▸ ENTRIES SHOWN:
----

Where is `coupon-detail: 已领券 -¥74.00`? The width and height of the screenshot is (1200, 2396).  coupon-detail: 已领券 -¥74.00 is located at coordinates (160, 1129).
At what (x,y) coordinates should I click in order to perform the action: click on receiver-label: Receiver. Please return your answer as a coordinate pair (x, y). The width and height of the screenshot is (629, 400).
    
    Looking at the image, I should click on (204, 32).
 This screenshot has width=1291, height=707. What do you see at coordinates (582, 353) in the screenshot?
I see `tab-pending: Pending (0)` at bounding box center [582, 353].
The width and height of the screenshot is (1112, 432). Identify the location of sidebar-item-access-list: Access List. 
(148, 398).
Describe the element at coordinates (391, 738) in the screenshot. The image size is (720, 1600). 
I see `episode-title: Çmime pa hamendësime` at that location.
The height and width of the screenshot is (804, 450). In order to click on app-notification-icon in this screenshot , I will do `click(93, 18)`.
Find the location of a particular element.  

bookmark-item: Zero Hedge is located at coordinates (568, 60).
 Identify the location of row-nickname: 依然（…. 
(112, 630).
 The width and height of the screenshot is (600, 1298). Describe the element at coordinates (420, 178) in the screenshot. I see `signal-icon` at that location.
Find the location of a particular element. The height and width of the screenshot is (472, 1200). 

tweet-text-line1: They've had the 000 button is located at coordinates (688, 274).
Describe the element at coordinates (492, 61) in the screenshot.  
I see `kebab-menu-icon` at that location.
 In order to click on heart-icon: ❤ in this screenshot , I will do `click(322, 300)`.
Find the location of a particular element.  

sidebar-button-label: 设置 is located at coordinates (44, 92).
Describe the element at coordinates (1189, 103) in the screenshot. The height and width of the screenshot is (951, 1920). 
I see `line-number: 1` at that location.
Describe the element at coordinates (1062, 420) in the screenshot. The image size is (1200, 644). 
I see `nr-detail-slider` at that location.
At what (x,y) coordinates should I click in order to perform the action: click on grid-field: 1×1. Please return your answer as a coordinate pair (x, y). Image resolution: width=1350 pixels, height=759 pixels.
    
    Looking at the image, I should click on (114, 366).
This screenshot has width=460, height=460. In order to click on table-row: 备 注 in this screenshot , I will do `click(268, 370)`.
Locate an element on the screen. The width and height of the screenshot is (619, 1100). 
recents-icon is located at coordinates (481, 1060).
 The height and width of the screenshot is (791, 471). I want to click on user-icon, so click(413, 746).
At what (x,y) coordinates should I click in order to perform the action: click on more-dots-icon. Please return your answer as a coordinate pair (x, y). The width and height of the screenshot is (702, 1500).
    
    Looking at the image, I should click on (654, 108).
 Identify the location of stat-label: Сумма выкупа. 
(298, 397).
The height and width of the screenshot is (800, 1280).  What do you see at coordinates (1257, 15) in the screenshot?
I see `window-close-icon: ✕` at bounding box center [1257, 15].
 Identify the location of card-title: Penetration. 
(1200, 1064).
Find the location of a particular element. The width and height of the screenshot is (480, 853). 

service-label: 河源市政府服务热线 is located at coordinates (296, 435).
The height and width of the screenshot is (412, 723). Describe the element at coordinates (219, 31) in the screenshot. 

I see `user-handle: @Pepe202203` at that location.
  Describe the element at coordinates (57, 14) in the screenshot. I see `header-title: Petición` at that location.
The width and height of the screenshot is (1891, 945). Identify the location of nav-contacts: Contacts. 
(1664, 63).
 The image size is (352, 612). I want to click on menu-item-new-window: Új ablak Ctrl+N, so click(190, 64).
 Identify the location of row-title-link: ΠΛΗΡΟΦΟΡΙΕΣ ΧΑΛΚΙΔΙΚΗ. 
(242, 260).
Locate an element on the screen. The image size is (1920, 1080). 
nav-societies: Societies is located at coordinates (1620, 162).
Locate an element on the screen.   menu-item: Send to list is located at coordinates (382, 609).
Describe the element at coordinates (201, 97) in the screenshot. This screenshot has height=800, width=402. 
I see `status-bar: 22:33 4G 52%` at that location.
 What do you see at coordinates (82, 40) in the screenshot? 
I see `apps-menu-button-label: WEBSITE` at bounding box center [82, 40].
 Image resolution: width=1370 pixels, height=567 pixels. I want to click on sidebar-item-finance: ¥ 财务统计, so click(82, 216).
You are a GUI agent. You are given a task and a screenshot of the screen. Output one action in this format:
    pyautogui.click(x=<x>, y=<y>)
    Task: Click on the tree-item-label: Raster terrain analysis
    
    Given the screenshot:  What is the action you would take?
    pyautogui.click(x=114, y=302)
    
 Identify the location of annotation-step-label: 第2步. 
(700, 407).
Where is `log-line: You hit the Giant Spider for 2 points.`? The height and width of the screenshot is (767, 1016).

----

▸ WORK INSTRUCTIONS: Can you render the lines of material between the one containing "In order to click on heart-icon: ❤" and the one containing "(1200, 1064).", inclusive, as a numbered list, omitting any blank lines?

▸ EXERCISE OUTPUT:
1.  In order to click on heart-icon: ❤ in this screenshot , I will do `click(322, 300)`.
2. Find the location of a particular element.  
3. sidebar-button-label: 设置 is located at coordinates (44, 92).
4. Describe the element at coordinates (1189, 103) in the screenshot. The height and width of the screenshot is (951, 1920). 
5. I see `line-number: 1` at that location.
6. Describe the element at coordinates (1062, 420) in the screenshot. The image size is (1200, 644). 
7. I see `nr-detail-slider` at that location.
8. At what (x,y) coordinates should I click in order to perform the action: click on grid-field: 1×1. Please return your answer as a coordinate pair (x, y). Image resolution: width=1350 pixels, height=759 pixels.
9.     Looking at the image, I should click on (114, 366).
10. This screenshot has width=460, height=460. In order to click on table-row: 备 注 in this screenshot , I will do `click(268, 370)`.
11. Locate an element on the screen. The width and height of the screenshot is (619, 1100). 
12. recents-icon is located at coordinates (481, 1060).
13.  The height and width of the screenshot is (791, 471). I want to click on user-icon, so click(413, 746).
14. At what (x,y) coordinates should I click in order to perform the action: click on more-dots-icon. Please return your answer as a coordinate pair (x, y). The width and height of the screenshot is (702, 1500).
15.     Looking at the image, I should click on (654, 108).
16.  Identify the location of stat-label: Сумма выкупа. 
17. (298, 397).
18. The height and width of the screenshot is (800, 1280).  What do you see at coordinates (1257, 15) in the screenshot?
19. I see `window-close-icon: ✕` at bounding box center [1257, 15].
20.  Identify the location of card-title: Penetration. 
21. (1200, 1064).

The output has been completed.